DATASET CONTENT START

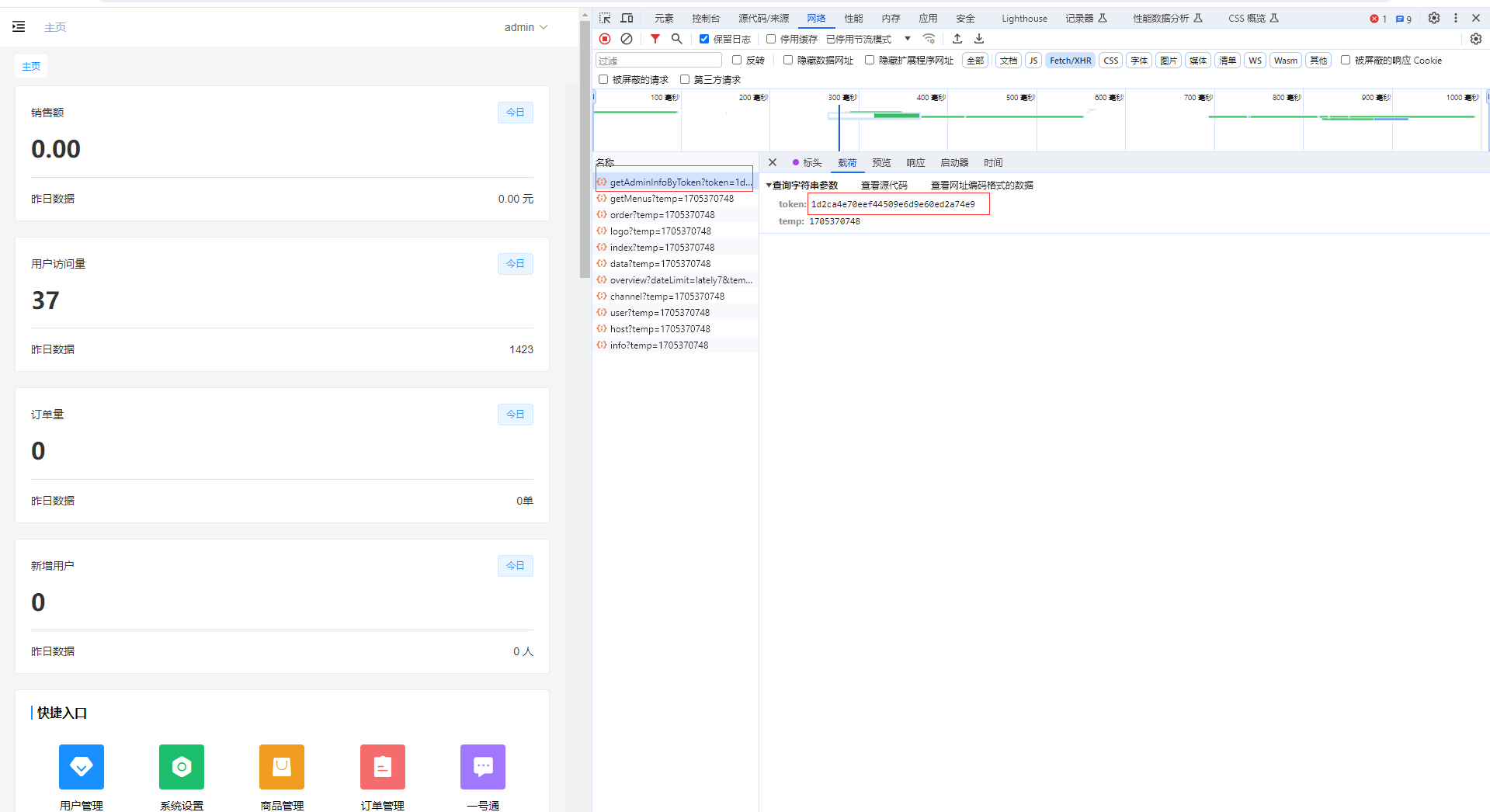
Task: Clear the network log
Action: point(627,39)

DATASET CONTENT END
DATASET CONTENT START

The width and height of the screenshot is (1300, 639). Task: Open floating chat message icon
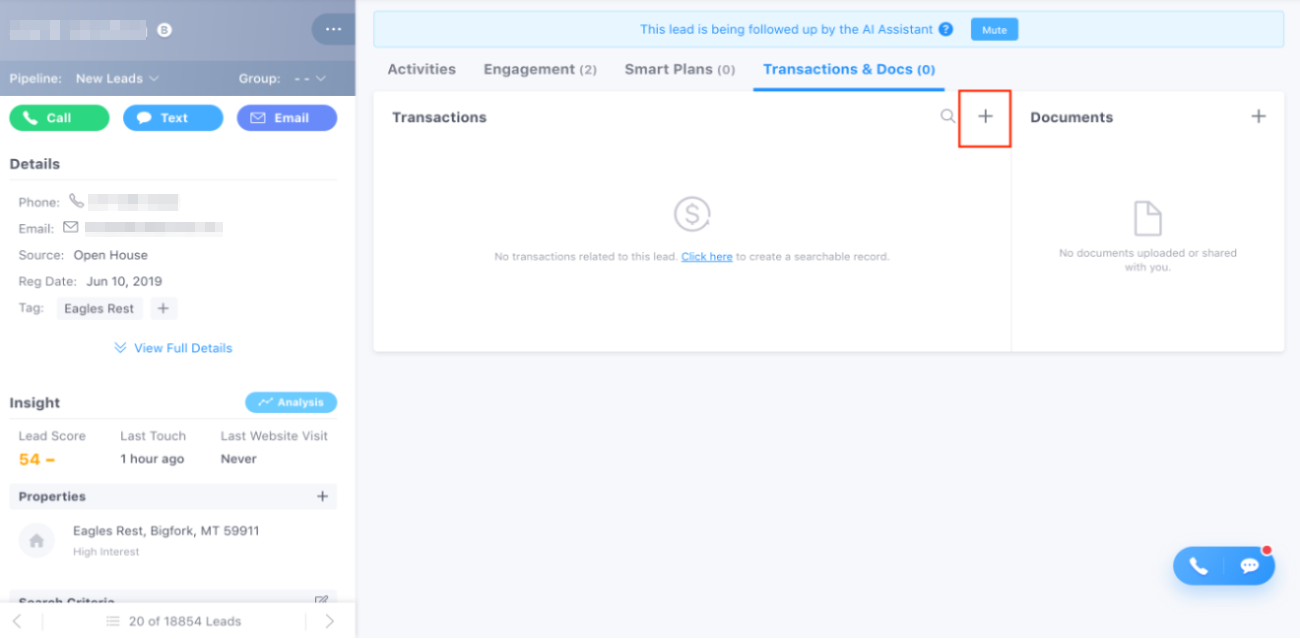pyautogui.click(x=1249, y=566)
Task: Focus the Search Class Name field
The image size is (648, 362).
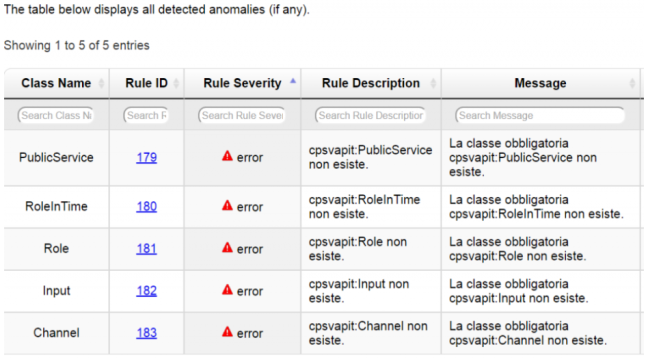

DATASET CONTENT END
DATASET CONTENT START

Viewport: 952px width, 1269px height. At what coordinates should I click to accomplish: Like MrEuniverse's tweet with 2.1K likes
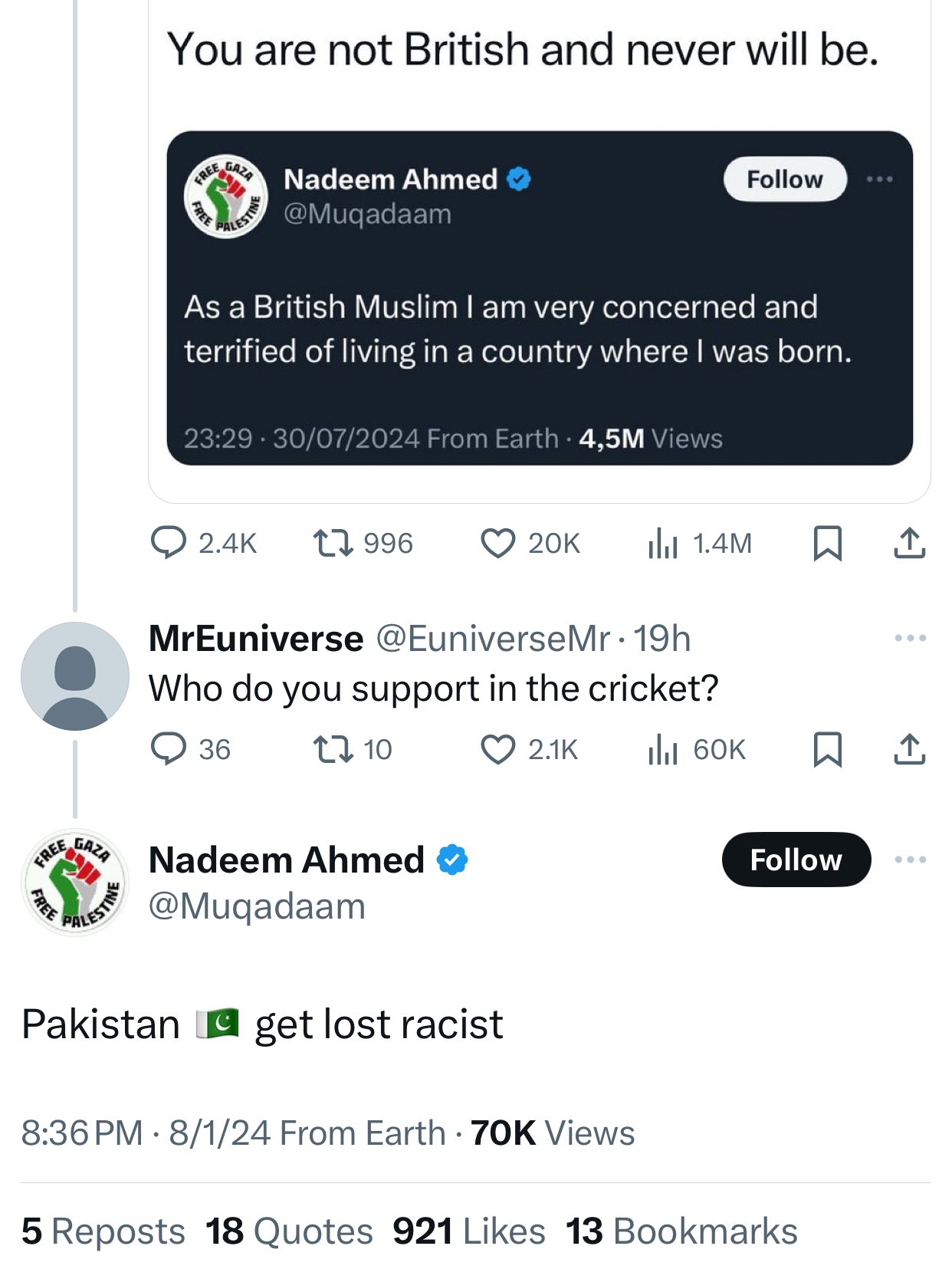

DATASET CONTENT END

» **WORK INSTRUCTIONS**:
Reproduce verbatim the lines above, from the line with "Task: Focus the Search Class Name field" through the line with "The image size is (648, 362).".

» **OUTPUT FOR THIS EXERCISE**:
Task: Focus the Search Class Name field
The image size is (648, 362).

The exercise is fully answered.